Direction: Extract every line of the entries below that contains the word "dropdown".

Dataset rows:
— START —

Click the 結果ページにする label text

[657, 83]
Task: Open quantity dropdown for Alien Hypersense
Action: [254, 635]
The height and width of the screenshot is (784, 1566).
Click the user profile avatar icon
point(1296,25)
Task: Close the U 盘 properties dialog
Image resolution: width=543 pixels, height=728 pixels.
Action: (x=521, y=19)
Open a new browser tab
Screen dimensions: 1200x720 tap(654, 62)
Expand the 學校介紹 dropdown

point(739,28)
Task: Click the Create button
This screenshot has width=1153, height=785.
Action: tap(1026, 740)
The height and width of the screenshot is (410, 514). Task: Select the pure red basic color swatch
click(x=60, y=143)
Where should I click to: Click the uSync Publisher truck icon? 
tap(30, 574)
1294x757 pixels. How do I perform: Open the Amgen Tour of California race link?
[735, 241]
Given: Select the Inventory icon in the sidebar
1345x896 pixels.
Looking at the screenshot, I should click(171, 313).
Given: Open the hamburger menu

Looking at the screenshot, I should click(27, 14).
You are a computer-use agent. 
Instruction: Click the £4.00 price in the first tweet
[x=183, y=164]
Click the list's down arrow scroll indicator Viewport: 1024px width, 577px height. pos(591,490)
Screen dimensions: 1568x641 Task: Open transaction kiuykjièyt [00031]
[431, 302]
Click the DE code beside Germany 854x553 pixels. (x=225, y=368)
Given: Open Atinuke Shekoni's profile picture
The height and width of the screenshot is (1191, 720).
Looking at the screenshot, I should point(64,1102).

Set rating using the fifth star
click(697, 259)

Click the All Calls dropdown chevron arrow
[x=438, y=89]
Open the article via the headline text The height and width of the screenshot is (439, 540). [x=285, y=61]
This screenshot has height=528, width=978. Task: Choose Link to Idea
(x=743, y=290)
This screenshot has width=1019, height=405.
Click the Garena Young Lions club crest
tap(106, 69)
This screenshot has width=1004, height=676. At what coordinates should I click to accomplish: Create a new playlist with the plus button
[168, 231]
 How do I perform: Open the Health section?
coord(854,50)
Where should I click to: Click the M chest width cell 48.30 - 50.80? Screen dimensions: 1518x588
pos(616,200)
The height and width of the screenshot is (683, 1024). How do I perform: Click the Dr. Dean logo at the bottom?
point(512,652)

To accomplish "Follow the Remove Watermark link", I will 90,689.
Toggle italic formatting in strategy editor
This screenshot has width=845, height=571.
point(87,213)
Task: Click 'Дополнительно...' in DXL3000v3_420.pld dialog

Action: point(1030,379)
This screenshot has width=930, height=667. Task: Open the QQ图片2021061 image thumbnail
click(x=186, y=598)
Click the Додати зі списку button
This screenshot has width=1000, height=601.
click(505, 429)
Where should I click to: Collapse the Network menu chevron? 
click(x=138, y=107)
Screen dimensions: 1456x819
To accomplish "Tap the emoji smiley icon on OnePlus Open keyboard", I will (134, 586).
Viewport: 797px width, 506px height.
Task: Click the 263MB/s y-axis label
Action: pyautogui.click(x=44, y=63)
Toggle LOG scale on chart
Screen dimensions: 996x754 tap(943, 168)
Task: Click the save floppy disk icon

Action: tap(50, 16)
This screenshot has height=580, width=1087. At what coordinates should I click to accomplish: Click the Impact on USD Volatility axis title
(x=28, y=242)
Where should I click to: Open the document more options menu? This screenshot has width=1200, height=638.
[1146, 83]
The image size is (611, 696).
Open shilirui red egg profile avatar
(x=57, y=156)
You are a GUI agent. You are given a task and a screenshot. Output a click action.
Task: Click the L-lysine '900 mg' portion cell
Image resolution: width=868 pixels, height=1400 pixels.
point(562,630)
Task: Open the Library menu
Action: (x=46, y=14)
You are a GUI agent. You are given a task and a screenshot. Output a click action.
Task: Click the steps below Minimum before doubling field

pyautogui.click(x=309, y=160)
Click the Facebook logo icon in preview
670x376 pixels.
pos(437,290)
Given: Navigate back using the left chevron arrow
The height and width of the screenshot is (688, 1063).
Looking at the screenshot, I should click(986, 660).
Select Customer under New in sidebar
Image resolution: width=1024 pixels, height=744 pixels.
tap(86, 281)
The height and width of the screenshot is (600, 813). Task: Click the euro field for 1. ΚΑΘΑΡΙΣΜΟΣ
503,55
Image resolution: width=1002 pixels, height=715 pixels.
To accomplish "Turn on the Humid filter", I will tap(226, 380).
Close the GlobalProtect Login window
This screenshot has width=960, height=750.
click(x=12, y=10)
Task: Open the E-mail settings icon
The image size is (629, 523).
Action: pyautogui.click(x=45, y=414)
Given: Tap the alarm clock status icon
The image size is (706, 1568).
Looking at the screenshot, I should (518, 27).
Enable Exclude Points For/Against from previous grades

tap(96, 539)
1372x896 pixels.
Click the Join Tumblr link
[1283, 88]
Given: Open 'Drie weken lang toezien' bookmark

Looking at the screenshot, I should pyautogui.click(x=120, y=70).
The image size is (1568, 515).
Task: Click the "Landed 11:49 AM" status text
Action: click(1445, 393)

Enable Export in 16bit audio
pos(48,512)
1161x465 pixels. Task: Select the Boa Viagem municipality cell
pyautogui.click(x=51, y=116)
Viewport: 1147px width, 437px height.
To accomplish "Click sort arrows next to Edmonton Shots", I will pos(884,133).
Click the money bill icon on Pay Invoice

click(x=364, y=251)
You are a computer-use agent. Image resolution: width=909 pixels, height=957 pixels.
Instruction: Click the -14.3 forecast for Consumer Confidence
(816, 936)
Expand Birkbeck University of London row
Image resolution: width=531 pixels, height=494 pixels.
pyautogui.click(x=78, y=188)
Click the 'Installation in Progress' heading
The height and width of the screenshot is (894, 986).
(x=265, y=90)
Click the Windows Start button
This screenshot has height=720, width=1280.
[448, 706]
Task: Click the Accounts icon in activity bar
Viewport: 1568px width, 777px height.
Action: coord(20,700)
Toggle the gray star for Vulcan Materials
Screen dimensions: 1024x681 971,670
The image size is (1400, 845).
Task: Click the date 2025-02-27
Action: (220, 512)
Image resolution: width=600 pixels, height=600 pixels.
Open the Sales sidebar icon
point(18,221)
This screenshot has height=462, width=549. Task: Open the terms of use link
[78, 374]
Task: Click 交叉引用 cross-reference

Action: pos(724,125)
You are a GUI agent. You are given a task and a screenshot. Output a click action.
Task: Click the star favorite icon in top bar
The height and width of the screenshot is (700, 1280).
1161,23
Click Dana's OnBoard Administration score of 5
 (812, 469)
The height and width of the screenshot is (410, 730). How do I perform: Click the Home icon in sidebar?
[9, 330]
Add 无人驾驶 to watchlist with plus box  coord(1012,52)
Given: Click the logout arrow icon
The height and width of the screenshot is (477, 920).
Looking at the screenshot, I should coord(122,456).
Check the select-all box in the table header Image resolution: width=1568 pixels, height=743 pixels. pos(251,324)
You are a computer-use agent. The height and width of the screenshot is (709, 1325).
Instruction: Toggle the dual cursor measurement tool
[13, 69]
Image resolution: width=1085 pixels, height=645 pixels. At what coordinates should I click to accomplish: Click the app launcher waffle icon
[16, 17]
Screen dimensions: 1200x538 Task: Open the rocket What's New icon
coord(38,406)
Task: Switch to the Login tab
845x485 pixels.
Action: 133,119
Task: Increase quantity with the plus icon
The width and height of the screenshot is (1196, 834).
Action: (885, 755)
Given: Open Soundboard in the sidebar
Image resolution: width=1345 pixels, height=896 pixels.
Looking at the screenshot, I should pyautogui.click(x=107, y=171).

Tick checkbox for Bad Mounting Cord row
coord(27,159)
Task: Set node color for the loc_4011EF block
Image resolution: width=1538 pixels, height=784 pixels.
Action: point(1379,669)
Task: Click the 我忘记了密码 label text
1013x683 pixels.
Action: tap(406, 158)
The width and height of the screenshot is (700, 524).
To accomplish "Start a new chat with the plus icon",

— END —

Exercise result:
Task: Open quantity dropdown for Alien Hypersense
Expand the 學校介紹 dropdown
Click the All Calls dropdown chevron arrow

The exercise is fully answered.